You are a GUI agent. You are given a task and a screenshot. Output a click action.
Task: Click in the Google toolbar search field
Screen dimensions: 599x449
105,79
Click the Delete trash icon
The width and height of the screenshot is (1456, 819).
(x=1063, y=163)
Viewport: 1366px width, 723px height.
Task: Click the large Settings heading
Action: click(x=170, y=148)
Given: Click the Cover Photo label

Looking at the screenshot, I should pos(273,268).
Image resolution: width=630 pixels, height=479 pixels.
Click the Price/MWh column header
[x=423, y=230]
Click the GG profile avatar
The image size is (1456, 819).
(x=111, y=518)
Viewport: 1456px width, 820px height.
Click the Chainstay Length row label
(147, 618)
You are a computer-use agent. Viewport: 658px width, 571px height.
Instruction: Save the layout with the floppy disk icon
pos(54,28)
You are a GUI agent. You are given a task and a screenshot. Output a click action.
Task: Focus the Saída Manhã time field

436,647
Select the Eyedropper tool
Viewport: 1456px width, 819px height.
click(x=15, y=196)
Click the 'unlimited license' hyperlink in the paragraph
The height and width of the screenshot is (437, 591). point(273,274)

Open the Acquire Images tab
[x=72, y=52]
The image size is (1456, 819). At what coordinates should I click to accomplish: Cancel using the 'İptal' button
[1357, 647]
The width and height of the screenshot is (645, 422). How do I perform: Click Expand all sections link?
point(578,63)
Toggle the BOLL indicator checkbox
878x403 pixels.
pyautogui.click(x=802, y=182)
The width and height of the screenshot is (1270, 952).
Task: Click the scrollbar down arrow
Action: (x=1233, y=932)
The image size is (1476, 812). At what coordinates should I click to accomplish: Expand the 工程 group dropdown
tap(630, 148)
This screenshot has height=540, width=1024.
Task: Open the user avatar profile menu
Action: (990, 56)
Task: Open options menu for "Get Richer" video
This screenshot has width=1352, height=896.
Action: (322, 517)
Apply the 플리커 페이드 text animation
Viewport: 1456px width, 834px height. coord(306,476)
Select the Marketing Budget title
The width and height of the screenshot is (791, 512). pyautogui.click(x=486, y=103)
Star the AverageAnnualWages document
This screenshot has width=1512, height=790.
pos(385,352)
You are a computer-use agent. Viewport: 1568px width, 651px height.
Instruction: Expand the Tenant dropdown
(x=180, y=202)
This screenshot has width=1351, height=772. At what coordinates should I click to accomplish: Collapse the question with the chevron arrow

**WHAT THE TASK ASKS**
Copy out every line of the records above word for word.

**WORKED SOLUTION**
You are a GUI agent. You are given a task and a screenshot. Output a click action.
Task: Click in the Google toolbar search field
Screen dimensions: 599x449
105,79
Click the Delete trash icon
The width and height of the screenshot is (1456, 819).
(x=1063, y=163)
Viewport: 1366px width, 723px height.
Task: Click the large Settings heading
Action: click(x=170, y=148)
Given: Click the Cover Photo label

Looking at the screenshot, I should pos(273,268).
Image resolution: width=630 pixels, height=479 pixels.
Click the Price/MWh column header
[x=423, y=230]
Click the GG profile avatar
The image size is (1456, 819).
(x=111, y=518)
Viewport: 1456px width, 820px height.
Click the Chainstay Length row label
(147, 618)
You are a computer-use agent. Viewport: 658px width, 571px height.
Instruction: Save the layout with the floppy disk icon
pos(54,28)
You are a GUI agent. You are given a task and a screenshot. Output a click action.
Task: Focus the Saída Manhã time field

436,647
Select the Eyedropper tool
Viewport: 1456px width, 819px height.
click(x=15, y=196)
Click the 'unlimited license' hyperlink in the paragraph
The height and width of the screenshot is (437, 591). point(273,274)

Open the Acquire Images tab
[x=72, y=52]
The image size is (1456, 819). At what coordinates should I click to accomplish: Cancel using the 'İptal' button
[1357, 647]
The width and height of the screenshot is (645, 422). How do I perform: Click Expand all sections link?
point(578,63)
Toggle the BOLL indicator checkbox
878x403 pixels.
pyautogui.click(x=802, y=182)
The width and height of the screenshot is (1270, 952).
Task: Click the scrollbar down arrow
Action: (x=1233, y=932)
The image size is (1476, 812). At what coordinates should I click to accomplish: Expand the 工程 group dropdown
tap(630, 148)
This screenshot has height=540, width=1024.
Task: Open the user avatar profile menu
Action: (990, 56)
Task: Open options menu for "Get Richer" video
This screenshot has width=1352, height=896.
Action: (322, 517)
Apply the 플리커 페이드 text animation
Viewport: 1456px width, 834px height. coord(306,476)
Select the Marketing Budget title
The width and height of the screenshot is (791, 512). pyautogui.click(x=486, y=103)
Star the AverageAnnualWages document
This screenshot has width=1512, height=790.
pos(385,352)
You are a computer-use agent. Viewport: 1568px width, 651px height.
Instruction: Expand the Tenant dropdown
(x=180, y=202)
This screenshot has width=1351, height=772. At what coordinates should I click to accomplish: Collapse the question with the chevron arrow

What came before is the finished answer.